> [The records]:

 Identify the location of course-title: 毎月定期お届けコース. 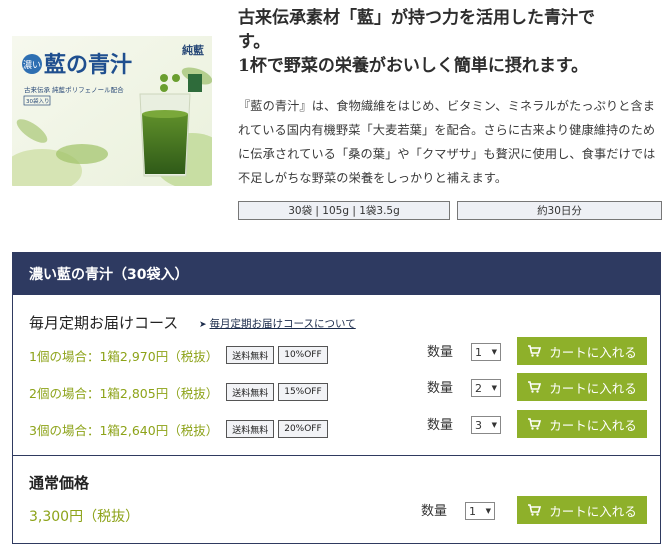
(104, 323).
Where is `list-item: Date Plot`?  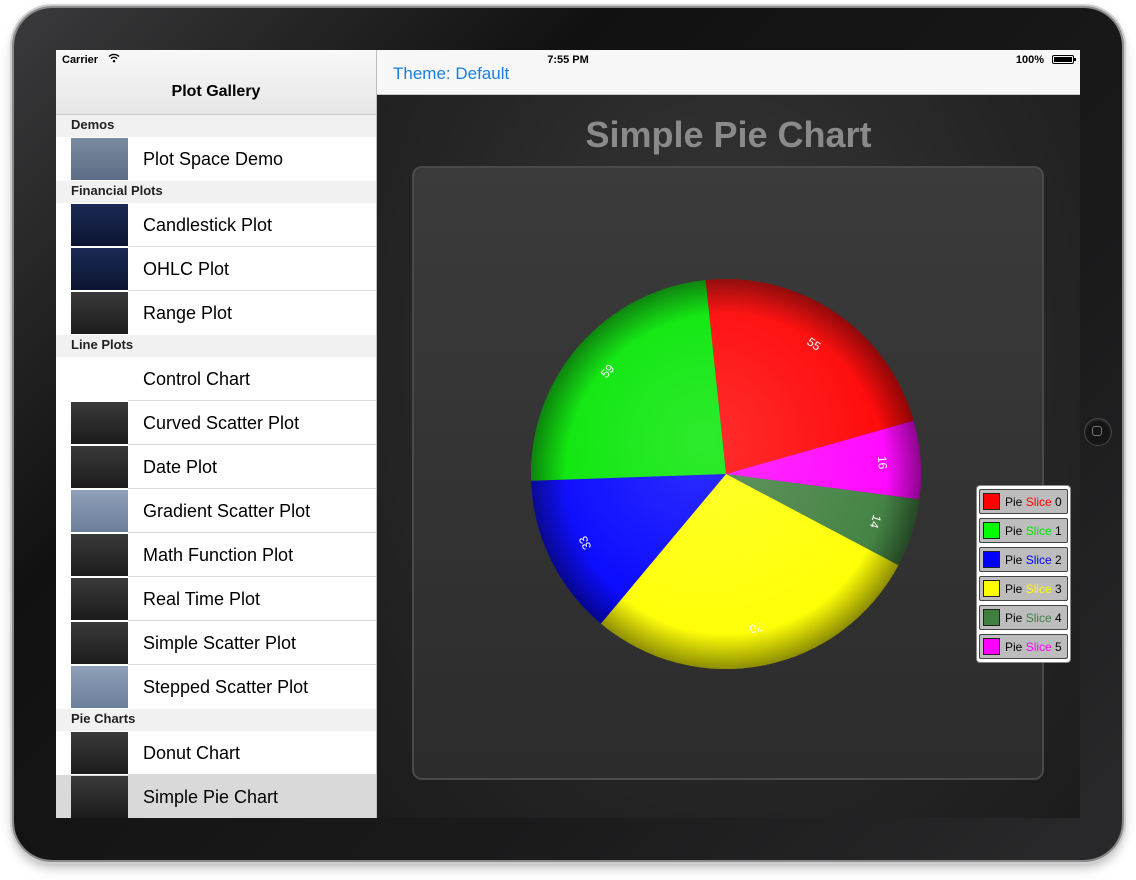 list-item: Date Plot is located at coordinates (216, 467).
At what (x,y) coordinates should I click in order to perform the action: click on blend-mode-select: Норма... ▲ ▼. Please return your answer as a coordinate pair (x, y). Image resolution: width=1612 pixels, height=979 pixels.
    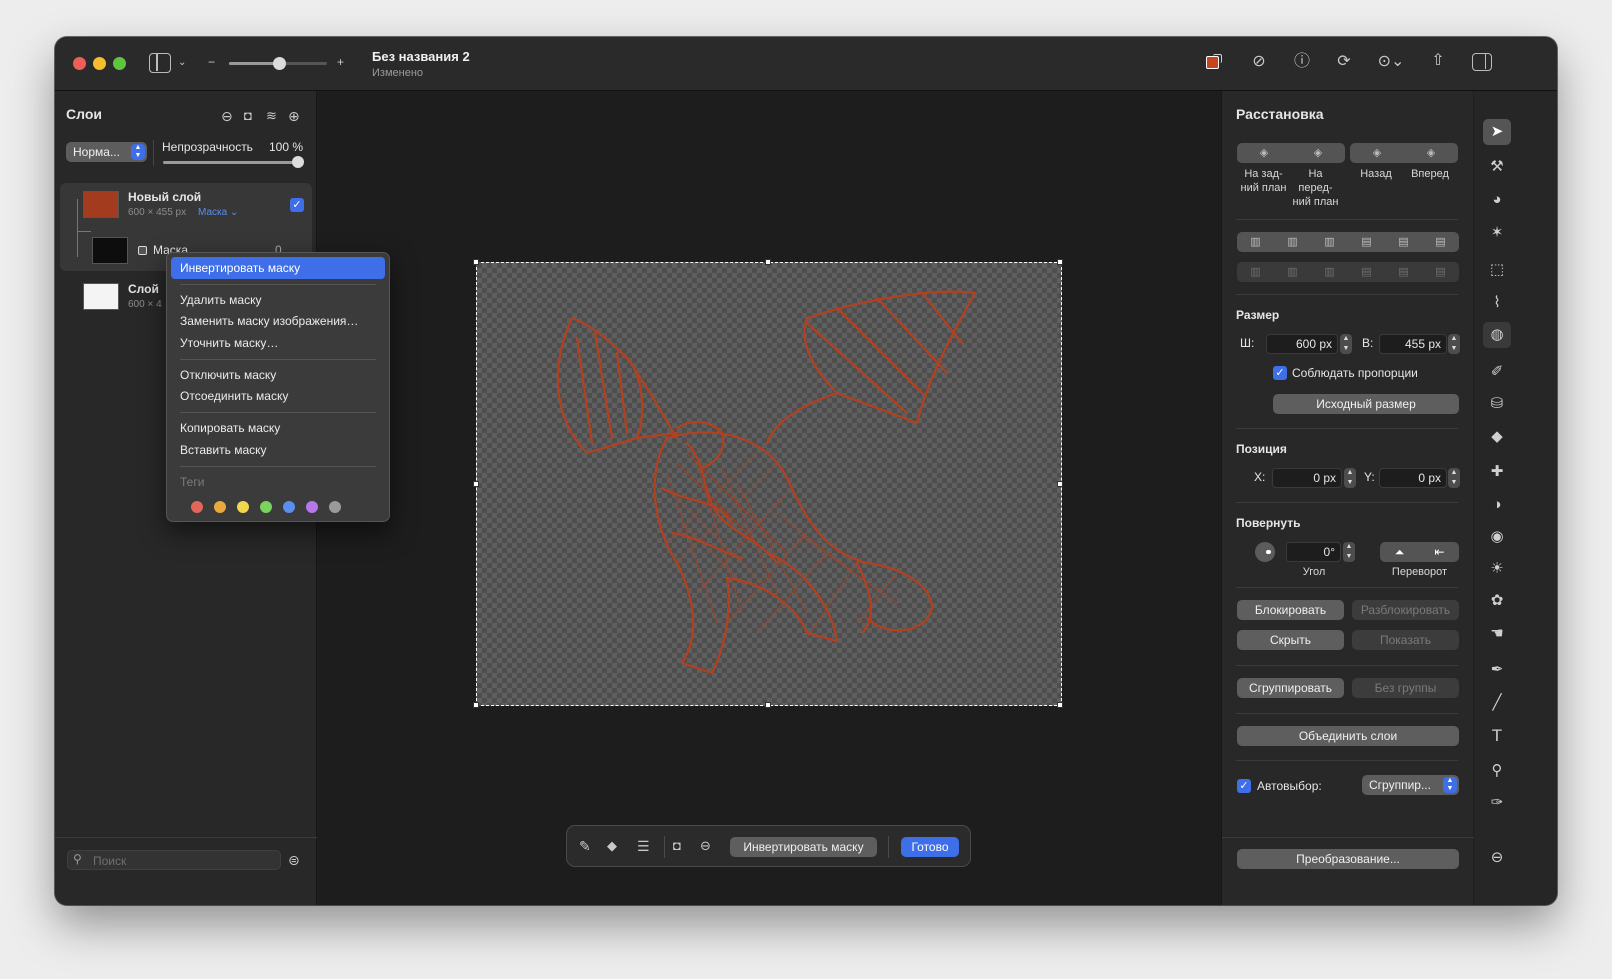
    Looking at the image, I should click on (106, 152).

--

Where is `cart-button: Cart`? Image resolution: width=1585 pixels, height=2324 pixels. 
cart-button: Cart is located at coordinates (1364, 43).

> [Work instructions]:
Replace "Image resolution" with "Screen resolution" in the part of the material that opens with the line containing "pixels, height=2324 pixels." and closes with the line containing "cart-button: Cart is". Leave everything else as it is.

> [Answer]:
Where is `cart-button: Cart`? Screen resolution: width=1585 pixels, height=2324 pixels. 
cart-button: Cart is located at coordinates (1364, 43).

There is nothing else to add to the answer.